Task item »
I need the lines below from the one with "Cataloghi (215, 612)" down to the one with "For every named target in this 310×2576" reproduced exactly, both ends included, and nothing else.

· · · ·

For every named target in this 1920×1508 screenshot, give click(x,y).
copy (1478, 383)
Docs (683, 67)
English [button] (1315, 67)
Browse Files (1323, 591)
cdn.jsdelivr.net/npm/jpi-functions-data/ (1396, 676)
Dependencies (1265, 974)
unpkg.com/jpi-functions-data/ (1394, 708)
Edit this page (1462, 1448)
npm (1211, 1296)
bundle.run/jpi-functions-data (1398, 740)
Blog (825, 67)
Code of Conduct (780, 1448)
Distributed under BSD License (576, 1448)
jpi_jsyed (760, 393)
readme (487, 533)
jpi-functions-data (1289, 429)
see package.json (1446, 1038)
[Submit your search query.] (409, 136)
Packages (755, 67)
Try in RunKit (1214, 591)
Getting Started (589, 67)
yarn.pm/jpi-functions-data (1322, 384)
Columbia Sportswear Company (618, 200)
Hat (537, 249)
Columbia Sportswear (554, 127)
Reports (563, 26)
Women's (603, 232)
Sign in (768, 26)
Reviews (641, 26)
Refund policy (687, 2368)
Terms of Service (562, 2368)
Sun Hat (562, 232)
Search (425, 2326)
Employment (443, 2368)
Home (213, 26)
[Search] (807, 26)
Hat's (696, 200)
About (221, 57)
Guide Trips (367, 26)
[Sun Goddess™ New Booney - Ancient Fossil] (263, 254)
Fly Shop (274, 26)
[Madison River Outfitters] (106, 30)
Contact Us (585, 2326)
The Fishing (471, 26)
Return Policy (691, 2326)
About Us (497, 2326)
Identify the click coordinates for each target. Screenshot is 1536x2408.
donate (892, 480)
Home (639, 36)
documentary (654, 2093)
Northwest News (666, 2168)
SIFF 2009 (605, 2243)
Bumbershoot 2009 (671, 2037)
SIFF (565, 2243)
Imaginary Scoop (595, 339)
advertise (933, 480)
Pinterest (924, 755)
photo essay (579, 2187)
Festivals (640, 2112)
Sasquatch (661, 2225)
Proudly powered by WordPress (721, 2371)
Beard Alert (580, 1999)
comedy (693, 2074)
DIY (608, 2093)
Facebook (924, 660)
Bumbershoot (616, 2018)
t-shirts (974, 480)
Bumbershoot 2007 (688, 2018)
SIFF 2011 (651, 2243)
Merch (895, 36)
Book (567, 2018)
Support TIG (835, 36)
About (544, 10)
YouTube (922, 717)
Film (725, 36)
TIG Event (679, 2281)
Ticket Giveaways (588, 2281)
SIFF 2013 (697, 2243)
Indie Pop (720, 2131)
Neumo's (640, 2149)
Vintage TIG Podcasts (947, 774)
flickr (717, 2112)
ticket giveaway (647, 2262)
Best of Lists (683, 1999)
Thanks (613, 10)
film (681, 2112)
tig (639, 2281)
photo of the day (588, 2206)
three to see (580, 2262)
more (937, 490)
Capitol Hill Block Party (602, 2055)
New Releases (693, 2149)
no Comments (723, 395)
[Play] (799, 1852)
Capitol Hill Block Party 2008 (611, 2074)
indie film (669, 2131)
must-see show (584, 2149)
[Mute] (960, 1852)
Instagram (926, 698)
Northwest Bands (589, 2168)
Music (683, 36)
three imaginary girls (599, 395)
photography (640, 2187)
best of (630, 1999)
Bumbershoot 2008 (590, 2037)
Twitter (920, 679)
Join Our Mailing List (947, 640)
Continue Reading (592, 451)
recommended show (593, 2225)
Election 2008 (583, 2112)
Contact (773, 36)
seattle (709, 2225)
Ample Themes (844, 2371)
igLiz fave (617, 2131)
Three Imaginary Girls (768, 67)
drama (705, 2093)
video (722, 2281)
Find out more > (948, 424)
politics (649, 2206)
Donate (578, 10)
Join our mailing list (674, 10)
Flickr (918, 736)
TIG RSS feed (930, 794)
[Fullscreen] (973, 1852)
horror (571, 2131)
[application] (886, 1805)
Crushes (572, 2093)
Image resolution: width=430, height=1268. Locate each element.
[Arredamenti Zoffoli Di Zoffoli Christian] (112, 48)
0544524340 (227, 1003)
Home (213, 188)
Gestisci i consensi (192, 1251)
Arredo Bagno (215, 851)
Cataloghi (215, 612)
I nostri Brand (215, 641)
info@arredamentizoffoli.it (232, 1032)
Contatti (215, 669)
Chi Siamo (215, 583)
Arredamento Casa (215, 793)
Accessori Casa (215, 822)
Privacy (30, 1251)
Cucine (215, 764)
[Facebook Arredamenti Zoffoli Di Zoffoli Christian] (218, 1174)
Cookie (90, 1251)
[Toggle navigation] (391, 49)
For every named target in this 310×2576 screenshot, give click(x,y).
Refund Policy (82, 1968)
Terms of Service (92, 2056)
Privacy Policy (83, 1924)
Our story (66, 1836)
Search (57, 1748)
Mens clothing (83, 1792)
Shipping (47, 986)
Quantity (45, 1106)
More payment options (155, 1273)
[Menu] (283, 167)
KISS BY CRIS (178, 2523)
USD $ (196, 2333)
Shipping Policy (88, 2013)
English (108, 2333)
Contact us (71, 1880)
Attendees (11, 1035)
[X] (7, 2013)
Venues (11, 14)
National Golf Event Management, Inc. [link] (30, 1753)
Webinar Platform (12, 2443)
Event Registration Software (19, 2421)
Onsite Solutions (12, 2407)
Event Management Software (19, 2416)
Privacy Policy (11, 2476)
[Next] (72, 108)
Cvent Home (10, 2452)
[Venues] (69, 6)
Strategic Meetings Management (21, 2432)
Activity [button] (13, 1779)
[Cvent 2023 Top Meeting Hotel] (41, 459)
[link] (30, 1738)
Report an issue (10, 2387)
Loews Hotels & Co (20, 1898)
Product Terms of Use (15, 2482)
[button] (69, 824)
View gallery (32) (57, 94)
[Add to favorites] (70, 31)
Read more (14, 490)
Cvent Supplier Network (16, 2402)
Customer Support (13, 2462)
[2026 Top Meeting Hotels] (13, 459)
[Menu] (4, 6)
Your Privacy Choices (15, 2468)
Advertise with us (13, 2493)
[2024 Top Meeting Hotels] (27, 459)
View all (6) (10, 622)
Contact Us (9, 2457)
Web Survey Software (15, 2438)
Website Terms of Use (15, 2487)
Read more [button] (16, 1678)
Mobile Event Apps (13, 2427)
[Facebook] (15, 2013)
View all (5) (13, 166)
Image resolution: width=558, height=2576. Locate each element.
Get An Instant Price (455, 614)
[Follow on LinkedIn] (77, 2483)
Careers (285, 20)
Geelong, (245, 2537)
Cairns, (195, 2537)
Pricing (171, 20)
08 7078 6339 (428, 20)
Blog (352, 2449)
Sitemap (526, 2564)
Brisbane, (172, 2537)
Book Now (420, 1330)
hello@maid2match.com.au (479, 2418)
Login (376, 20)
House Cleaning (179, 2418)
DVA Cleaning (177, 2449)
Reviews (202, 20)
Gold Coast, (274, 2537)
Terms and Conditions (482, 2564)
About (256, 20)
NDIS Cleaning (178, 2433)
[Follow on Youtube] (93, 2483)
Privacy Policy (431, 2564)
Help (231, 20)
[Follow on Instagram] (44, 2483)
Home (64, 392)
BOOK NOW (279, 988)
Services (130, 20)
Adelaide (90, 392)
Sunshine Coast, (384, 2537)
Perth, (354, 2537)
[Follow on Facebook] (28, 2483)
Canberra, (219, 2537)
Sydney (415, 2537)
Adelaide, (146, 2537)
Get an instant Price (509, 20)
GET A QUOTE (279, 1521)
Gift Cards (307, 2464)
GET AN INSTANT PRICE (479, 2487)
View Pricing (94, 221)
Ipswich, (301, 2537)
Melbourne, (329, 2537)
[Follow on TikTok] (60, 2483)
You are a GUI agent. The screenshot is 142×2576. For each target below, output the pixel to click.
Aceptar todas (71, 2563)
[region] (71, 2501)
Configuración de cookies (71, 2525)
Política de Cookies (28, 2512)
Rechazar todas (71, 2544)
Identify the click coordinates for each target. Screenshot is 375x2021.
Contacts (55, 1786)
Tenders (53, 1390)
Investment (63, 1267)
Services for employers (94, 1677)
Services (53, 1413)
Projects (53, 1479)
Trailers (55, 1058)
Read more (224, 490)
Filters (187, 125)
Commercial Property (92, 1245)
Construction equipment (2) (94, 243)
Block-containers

· · · ·

Expected answer »
Cataloghi (215, 612)
I nostri Brand (215, 641)
info@arredamentizoffoli.it (232, 1032)
Contatti (215, 669)
Chi Siamo (215, 583)
Arredamento Casa (215, 793)
Accessori Casa (215, 822)
Privacy (30, 1251)
Cucine (215, 764)
[Facebook Arredamenti Zoffoli Di Zoffoli Christian] (218, 1174)
Cookie (90, 1251)
[Toggle navigation] (391, 49)
For every named target in this 310×2576 screenshot, give click(x,y).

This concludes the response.